The ones who would never budge were the museums and institutions. We used them as rarely as possible but they were canny; after a wobbly start after the invention of photography they soon forbade anyone to take pictures in their galleries (‘it will fade the objects’) and they got around the copyright law (which vanishes 70 years after the death of the ‘author’) by saying the author was the photographer not the painter of the scene photographed (the law concurred).
So museums and institutions creamed it in, and I never felt obliged to put any money in their begging bowls.
Yesterday things changed. Yesterday Yale University made its images available free. I don’t understand this new world economic model but in this instance I’m not complaining. I went straight to the site to see what goodies I could find.
I’d hoped for something equivalent to the shop windows in Bond Street but it’s more like a library where you have to know what you want and fill out a form for it.
So I browsed a little in the fifteenth century and the very first image that came up was of a character in my third novel, The Rebirth of Venus.

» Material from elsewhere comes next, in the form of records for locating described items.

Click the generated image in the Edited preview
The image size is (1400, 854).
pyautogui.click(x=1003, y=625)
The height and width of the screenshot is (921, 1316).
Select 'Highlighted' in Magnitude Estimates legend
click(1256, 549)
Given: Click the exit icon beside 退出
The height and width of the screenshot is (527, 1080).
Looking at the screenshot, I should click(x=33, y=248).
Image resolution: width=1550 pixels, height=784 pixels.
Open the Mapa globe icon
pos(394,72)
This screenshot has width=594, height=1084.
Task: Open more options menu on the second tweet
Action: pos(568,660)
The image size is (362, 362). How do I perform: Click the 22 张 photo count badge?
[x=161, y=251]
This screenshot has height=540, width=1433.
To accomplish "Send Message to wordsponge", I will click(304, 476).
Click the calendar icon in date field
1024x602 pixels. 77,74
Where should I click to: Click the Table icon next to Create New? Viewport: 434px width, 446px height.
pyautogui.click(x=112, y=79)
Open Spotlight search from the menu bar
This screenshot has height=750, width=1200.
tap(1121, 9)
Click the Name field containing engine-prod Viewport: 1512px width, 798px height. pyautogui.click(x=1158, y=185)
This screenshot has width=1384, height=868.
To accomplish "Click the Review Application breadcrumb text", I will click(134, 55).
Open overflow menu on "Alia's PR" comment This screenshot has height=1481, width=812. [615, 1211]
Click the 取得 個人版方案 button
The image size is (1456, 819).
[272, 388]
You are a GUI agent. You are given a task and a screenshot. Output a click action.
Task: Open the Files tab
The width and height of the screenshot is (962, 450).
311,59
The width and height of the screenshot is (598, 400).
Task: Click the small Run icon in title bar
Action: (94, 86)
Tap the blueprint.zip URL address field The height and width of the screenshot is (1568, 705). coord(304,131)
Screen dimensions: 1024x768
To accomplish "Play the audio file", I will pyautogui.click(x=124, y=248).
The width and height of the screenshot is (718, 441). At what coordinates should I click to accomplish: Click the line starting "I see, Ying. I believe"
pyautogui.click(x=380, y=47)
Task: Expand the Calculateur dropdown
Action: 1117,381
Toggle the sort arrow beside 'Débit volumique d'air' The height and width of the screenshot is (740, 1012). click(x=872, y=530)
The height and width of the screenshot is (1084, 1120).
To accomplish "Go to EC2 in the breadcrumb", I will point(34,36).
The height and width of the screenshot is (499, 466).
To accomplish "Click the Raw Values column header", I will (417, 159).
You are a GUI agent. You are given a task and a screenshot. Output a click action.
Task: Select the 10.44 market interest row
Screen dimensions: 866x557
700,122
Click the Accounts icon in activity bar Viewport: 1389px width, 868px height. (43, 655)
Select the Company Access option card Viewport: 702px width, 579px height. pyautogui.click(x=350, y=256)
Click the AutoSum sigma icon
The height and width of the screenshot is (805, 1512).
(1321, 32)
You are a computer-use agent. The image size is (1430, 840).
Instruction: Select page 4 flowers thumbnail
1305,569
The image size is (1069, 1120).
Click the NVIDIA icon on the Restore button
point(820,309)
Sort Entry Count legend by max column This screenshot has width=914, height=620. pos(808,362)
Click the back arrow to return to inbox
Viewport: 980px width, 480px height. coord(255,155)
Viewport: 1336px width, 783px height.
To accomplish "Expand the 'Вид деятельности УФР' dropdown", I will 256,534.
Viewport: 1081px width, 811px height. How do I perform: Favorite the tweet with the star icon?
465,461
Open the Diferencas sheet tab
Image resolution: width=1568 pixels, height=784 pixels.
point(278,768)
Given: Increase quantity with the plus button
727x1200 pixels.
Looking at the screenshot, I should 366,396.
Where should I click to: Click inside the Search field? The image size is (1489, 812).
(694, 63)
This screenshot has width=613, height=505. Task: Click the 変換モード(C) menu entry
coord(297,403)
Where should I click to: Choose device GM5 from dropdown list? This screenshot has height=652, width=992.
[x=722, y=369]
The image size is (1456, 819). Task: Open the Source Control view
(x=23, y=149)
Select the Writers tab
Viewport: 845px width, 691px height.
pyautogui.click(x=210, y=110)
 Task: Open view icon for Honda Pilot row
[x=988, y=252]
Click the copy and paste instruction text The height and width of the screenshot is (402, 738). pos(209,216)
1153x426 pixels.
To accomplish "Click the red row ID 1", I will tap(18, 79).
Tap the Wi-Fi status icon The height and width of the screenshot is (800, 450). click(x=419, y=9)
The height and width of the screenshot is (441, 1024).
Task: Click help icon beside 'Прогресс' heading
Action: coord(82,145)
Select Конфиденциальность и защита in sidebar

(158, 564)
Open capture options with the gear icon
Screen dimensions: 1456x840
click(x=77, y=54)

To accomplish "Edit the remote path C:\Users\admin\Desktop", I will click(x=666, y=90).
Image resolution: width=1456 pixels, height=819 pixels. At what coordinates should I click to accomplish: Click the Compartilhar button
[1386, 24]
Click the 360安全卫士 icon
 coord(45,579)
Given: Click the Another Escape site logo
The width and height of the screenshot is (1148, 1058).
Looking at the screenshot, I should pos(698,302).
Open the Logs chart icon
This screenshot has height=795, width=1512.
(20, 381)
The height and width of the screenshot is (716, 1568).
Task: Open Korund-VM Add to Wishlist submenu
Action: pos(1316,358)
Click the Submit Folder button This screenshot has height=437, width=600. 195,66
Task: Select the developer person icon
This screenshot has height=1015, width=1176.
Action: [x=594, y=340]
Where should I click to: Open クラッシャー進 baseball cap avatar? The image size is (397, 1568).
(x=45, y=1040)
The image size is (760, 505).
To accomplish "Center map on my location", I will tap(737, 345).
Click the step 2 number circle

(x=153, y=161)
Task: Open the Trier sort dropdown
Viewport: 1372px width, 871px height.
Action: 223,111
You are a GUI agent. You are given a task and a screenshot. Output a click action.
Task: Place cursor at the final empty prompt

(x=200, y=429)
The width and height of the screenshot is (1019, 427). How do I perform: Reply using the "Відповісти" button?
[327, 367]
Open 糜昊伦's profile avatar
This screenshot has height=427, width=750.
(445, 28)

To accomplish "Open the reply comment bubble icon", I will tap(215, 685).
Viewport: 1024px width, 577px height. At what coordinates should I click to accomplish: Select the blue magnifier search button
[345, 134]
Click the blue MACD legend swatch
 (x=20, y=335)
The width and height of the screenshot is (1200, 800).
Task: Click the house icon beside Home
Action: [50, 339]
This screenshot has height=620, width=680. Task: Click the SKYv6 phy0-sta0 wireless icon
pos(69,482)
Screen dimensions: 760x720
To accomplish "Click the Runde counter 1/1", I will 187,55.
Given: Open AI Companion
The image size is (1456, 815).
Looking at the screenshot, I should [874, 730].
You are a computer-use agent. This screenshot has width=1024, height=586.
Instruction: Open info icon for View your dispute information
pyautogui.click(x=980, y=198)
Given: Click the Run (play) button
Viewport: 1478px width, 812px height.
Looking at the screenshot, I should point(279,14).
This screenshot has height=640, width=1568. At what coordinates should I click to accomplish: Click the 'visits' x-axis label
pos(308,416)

Fra Mariano was a preacher and a Platonist. His quick, able mind secured the patronage of Lorenzo de’ Medici; the quality of his philosophical sermons attracted great minds of the time such as Pico della Mirandola and Angelo Poliziano. He was the thinking man’s preacher. But he was no match for the fundamentalist opinions of Savonarola, who accused him of sophistry and arranged for an ignominious end to his career.
My first thought on seeing the image was ‘Fake!’ No one of the period wore a trimmed beard like that; by the time such beards were fashionable, portraits in profile were long since past. But no doubt greater minds than mine have examined the painting and found it genuine. Certainly it is beautifully painted and the face itself has the Botticelli touch.
If I were still writing that novel, I’d definitely use this as a genuine portrait because the fineness of the features adds greatly to the character.
I’ve been back into the gallery since to find something else to illustrate this page but everything I’ve looked at has been thumbnail sized and less and I haven’t been able to find a bigger version (as I did for Mariano). On this performance, Yale is not going to fulfil my need for free images and I shall have to continue with my guilty use of Web Gallery of Art where, every time I use it, the law-abiding researcher still within me ahems into her fist and asks, tartly, ‘how is it possible that you use these images for free?’ To which I reply, ‘Don’t ask!’
Does anyone else know of free resources in the realm of art and history?

This Post Has 4 Comments

  1. Nice post. The world is changing, but the rules haven’t yet caught up with the practice!
    Just in case you don’t know (and I expect you do…), take a look at Wikimedia Commons.
    Happy picture-hunting.

  2. Completely out of your period and continent, but the Texas State Archives allows use of their images and documents – all they ask is a credit. A writer friend of mine with a book about the Goliad Massacre was absolutely astounded to learn of this, when his cover designer was able to use the image of Travis’ last letter from the Alamo, courtesy of the Archives. (John Willingham – The Edge of Freedom)
    This is the link to their on-line exhibits: http://www.tsl.state.tx.us/exhibits/

  3. Try Grove Art Online/Oxford Art Online (one and the same). You need a subscription, but my library card no is enough to activitate Wiltshire Library’s sub and Oxon are probably the same. Once inside, there’s good quality images and info on just about every major artist or artwork in the Western tradition — I’m halfway teaching an Art History A level and this resource has been my backbone!

  4. Thanks everybody! I look forward to some good browsing.